For my current side project, which is a modular web management system (which could contain modules for database management, cms, project management, resource management, time tracking, etc…), I want to expose the entire system as a RESTful API as I think that will make the system as more usable. The system itself is going to be coded in ASP.MET MVC3 however if I make all the data/actions available through a RESTful API, that should make the system very easy to use with PHP, Ruby, Python, etc… (they could even make there own interface to manage certain data if they wanted).

However, the one thing that seems hard to do easily (from the user's using the RESTful API point of view) with a RESTful API is security with ajax functionality. If I wanted something that was complex to setup and use, I would just create SOAP services but the whole drive for using a RESTful API is that it is very easy. The most common way of securing a RESTful API with with a key that is associated with a user. This works fine when all the calls are done on the server side however once you start doing ajax functionality, that changes. I would want the RESTful API to be able to be called directly from javascript however anyone who are firebug would easily be able to access the key the user is using allow that person access to the system. Is there a better way the secure a RESTful API where it does not make the user of the RESTful API do complex things just to set it up?


Solution

  • For one thing, you can't prevent the user of your API to not expose his key.

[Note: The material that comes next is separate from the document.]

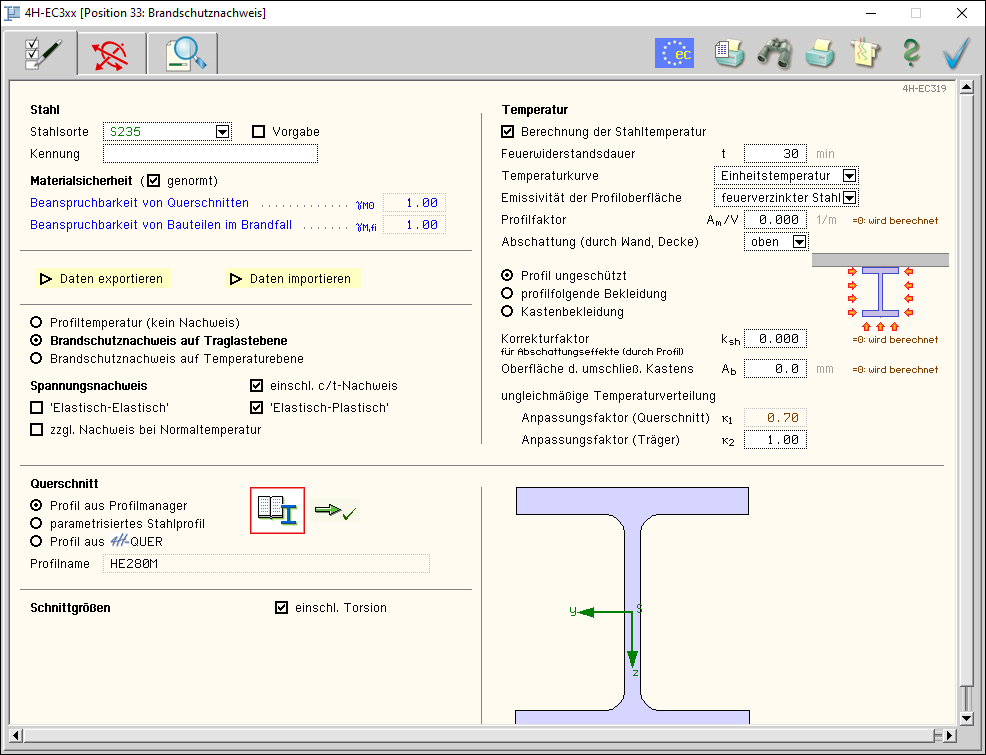Open the profile manager book icon
This screenshot has width=986, height=755.
click(x=277, y=510)
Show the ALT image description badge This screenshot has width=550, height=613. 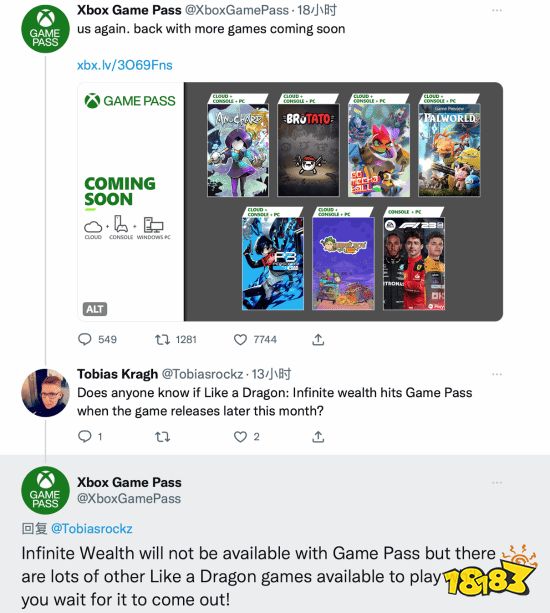coord(95,309)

    But, if you are writing a client for your API, I would suggest using your server side to do any requests to the API, while your HTML pages provide the data from the user. If you absolutely must use Javascript to make calls to the API and you still have a server side that populates the page in question, then you can obscure the actual key via a one-way digest algorithm in a timestamp-dependant way, while generating the page, and make it that your api checks that digest in a time-dependant way too.

    Also, I'd suggest that you take a look into OAuth Nonces and timestamps a bit more deeply. Twitter and other API providers obviously have this problem too, so they must be doing something with the Nonce values.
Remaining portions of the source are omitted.